A man on death row for a 1998 murder asks Utah’s parole board for mercy
Jul 22, 2024, 11:14 AM
(Utah Department of Corrections via AP, File)
Utah officials began hearing testimony Monday about whether a man facing execution next month should be spared the death penalty for murdering his girlfriend’s mother and instead remain imprisoned for life.
The parole board hearing comes after state officials said Saturday that they no longer plan to use an untested combination of execution drugs that Taberon Dave Honie’s lawyers said could cause “excruciating pain.” They will use a single different drug instead — pentobarbital — which has been used by other states and in federal executions.
The scheduled Aug. 8 execution would be Utah’s first since Ronnie Lee Gardner was killed by firing squad in 2010, according to the state Department of Corrections.
Honie, members of his family and representatives of the victim, 49-year-old Claudia Benn, were expected to testify in the two-day hearing. Utah Board of Pardons & Parole Chairman Scott Stephenson said a decision would be made “as soon as practical” following the proceedings.
Honie’s lawyers said a traumatic and violent childhood coupled with his long-time drug abuse, a previous brain injury and extreme intoxication fueled his behavior when he broke into his girlfriend’s mother’s house and killed her following what Honie’s lawyers called “a domestic dispute.”

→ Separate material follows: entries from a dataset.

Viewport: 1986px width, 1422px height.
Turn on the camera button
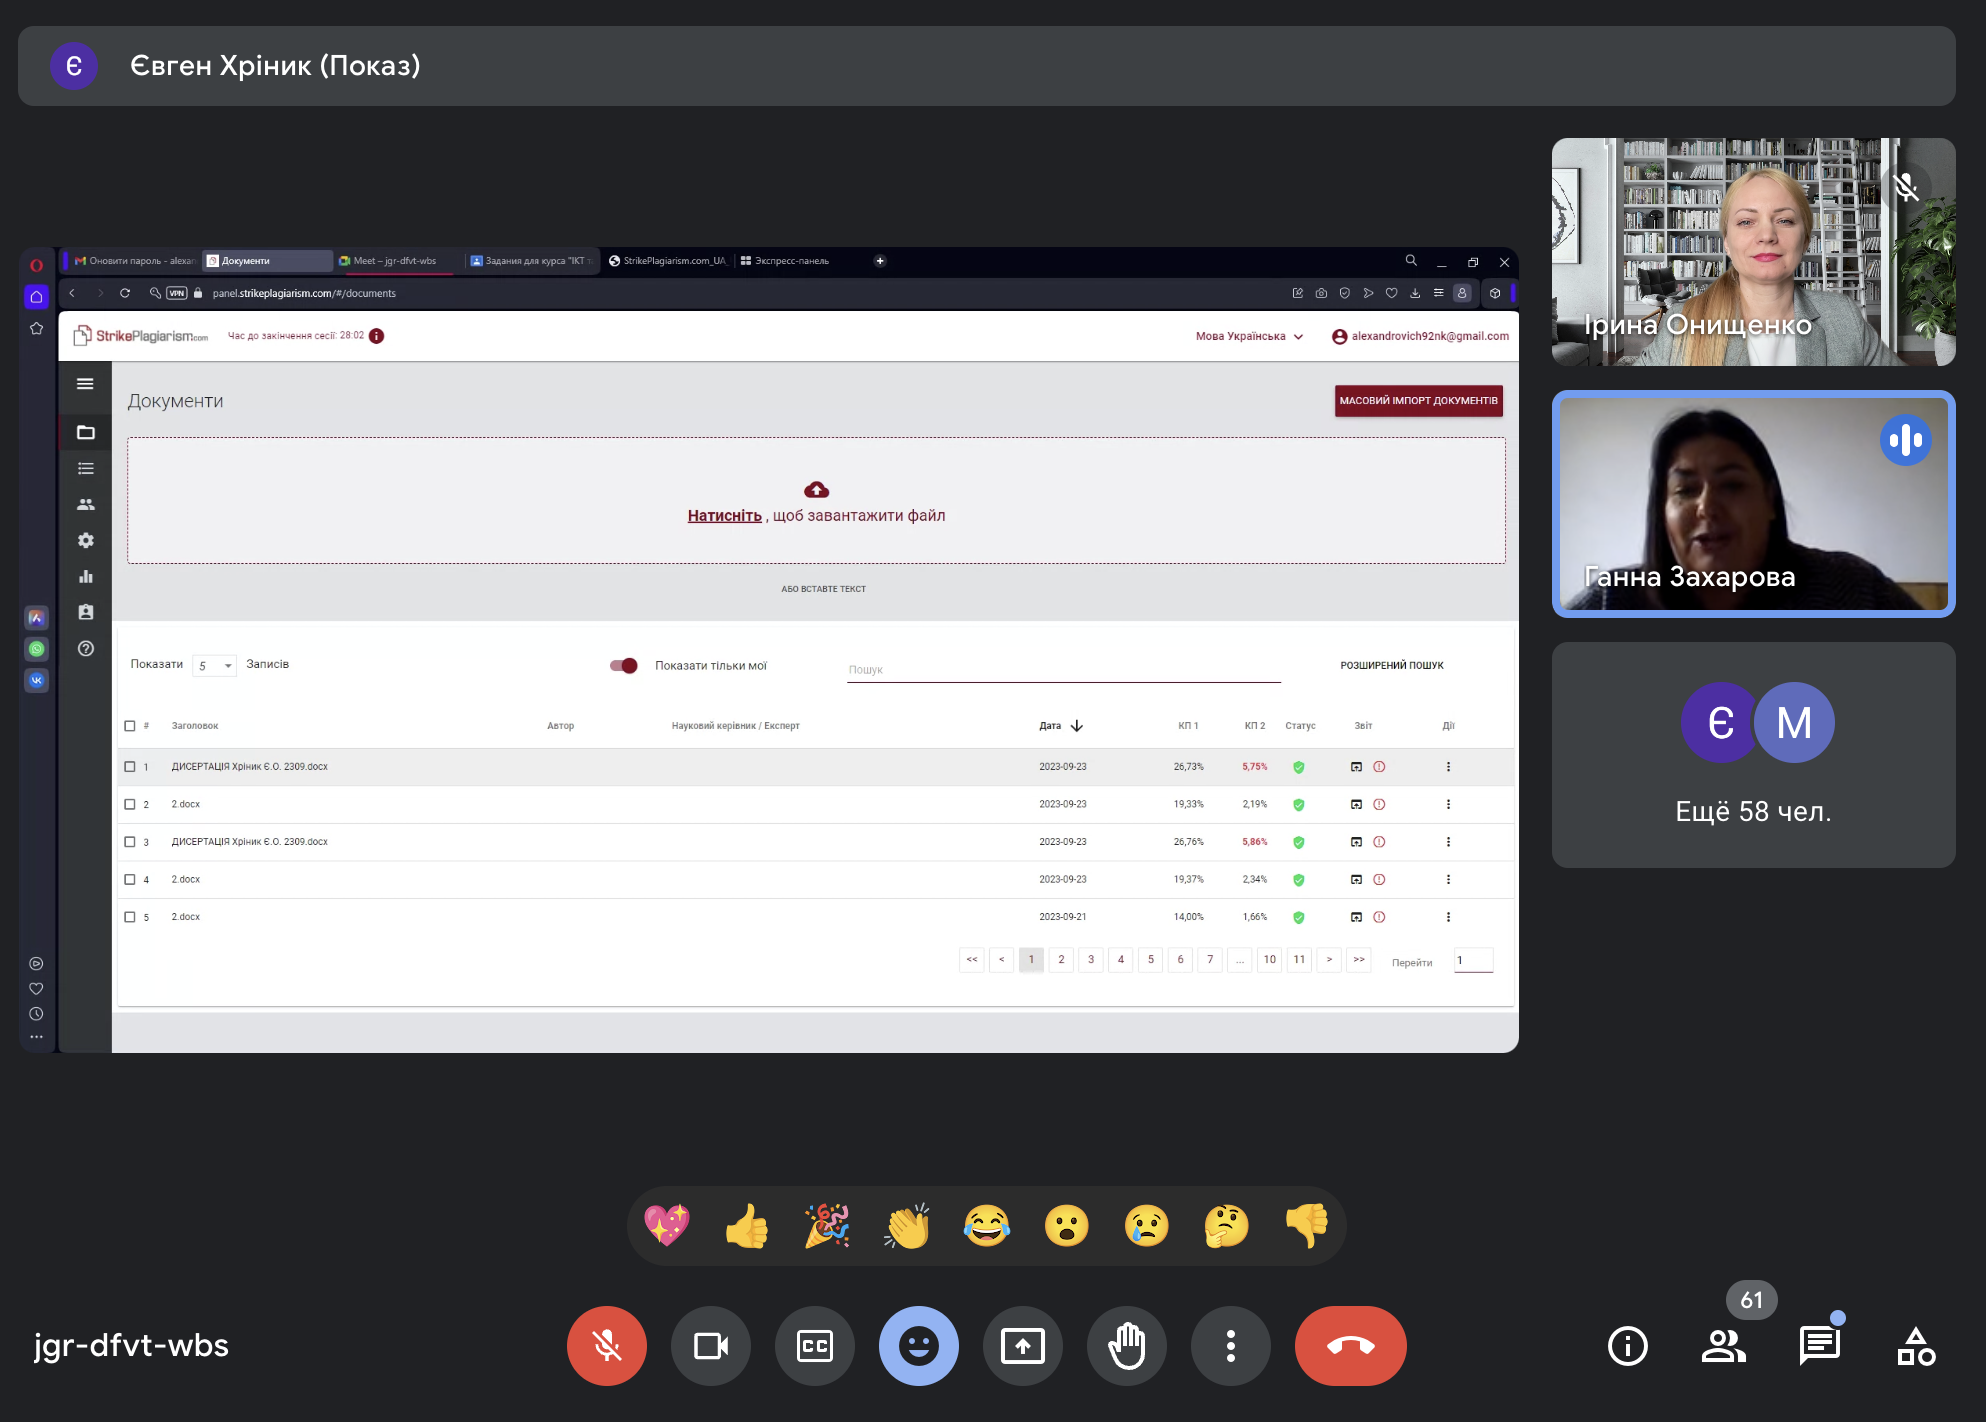710,1346
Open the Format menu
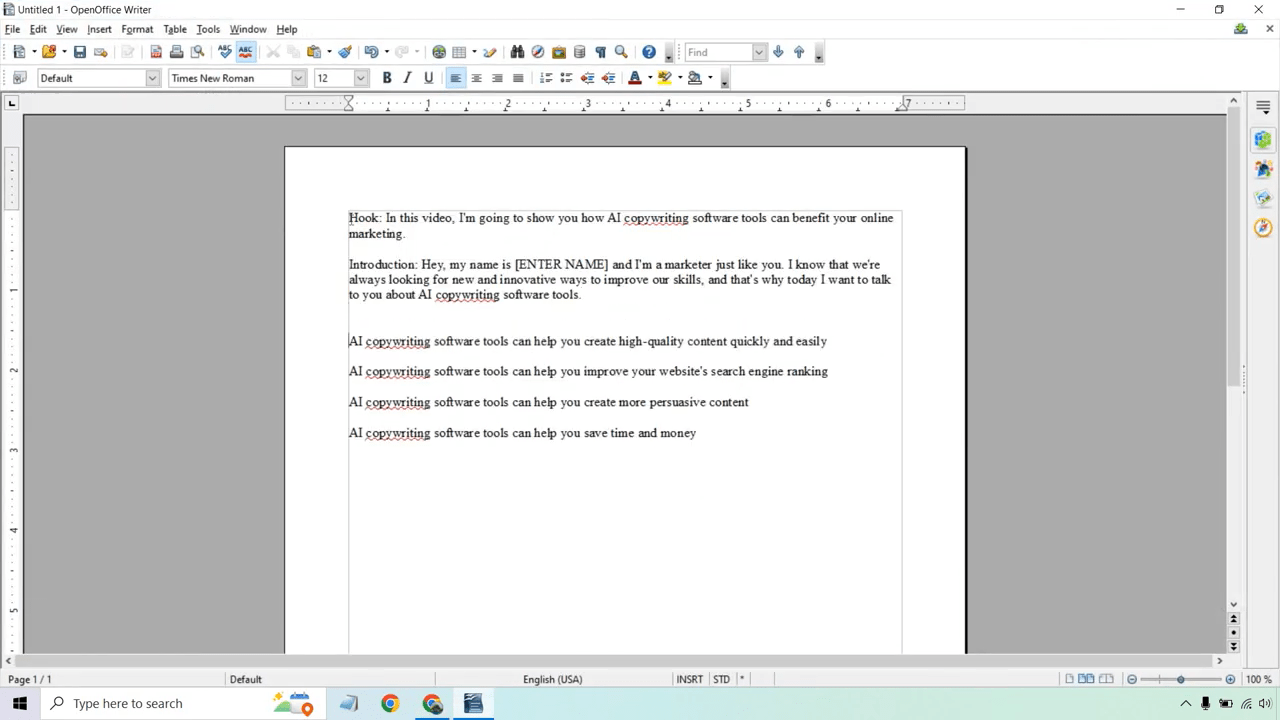Viewport: 1280px width, 720px height. [x=137, y=29]
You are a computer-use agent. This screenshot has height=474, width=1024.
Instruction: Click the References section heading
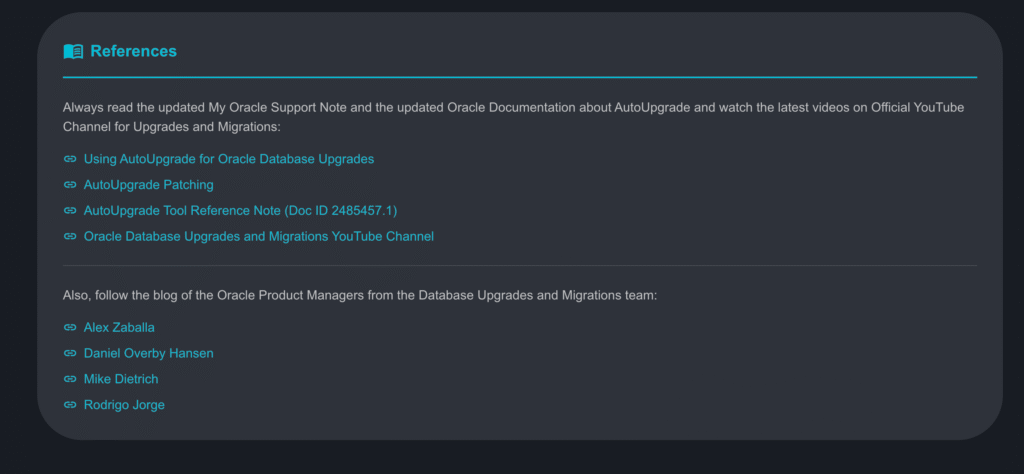(x=133, y=51)
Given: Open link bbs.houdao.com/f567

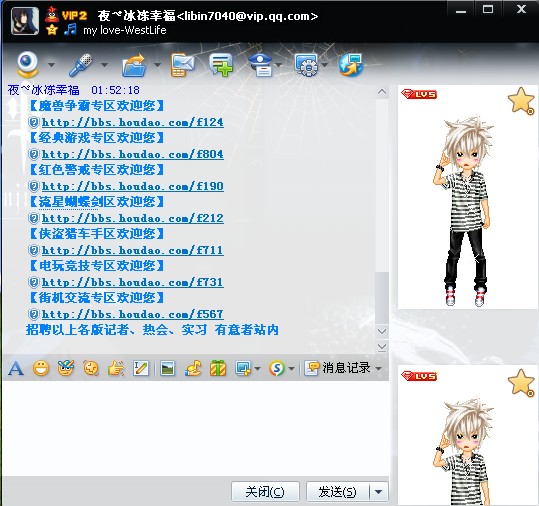Looking at the screenshot, I should (133, 314).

They blamed poor legal advice for allowing Honie — a native of Arizona’s Hopi Indian Reservation — to be sentenced by a judge instead of a jury that might have been more sympathetic and spared him the death penalty.
“Mr. Honie has always expressed genuine remorse and sadness … from the moment he was arrested,” they wrote in his commutation petition. Honie has a grown daughter and is “worthy of mercy,” it said.
Attorneys for the state urged the board to reject the request for a lesser sentence.
They said the judge who sentenced Honie already considered his remorse, his difficult upbringing and his state of intoxication when he killed Benn. Honie, then 22 years old, smashed a glass door to enter Benn’s house while she was home with her grandchildren then severely beat her and slashed her in the throat, in the vagina and around her anus, according to court documents.
Police arrived at the home to find him covered in blood, the documents said.
“Honie says the board should show him mercy because he has taken responsibility for killing Claudia,” the state’s lawyers wrote. “The commutation petition itself is a long deflection of responsibility that never once acknowledges any of the savage acts he inflicted on Claudia or her granddaughters.”
Honie was convicted in 1999 of aggravated murder.
After decades of failed appeals, Honie’s execution warrant was signed last month despite defense objections to the planned lethal drug combination of the sedative ketamine, the anesthetic fentanyl and potassium chloride to stop his heart. Honie’s attorneys sued, and corrections officials agreed to switch to pentobarbital.
There’s been evidence that pentobarbital can also cause extreme pain, including in federal executions carried out in the last months of Donald Trump’s presidency.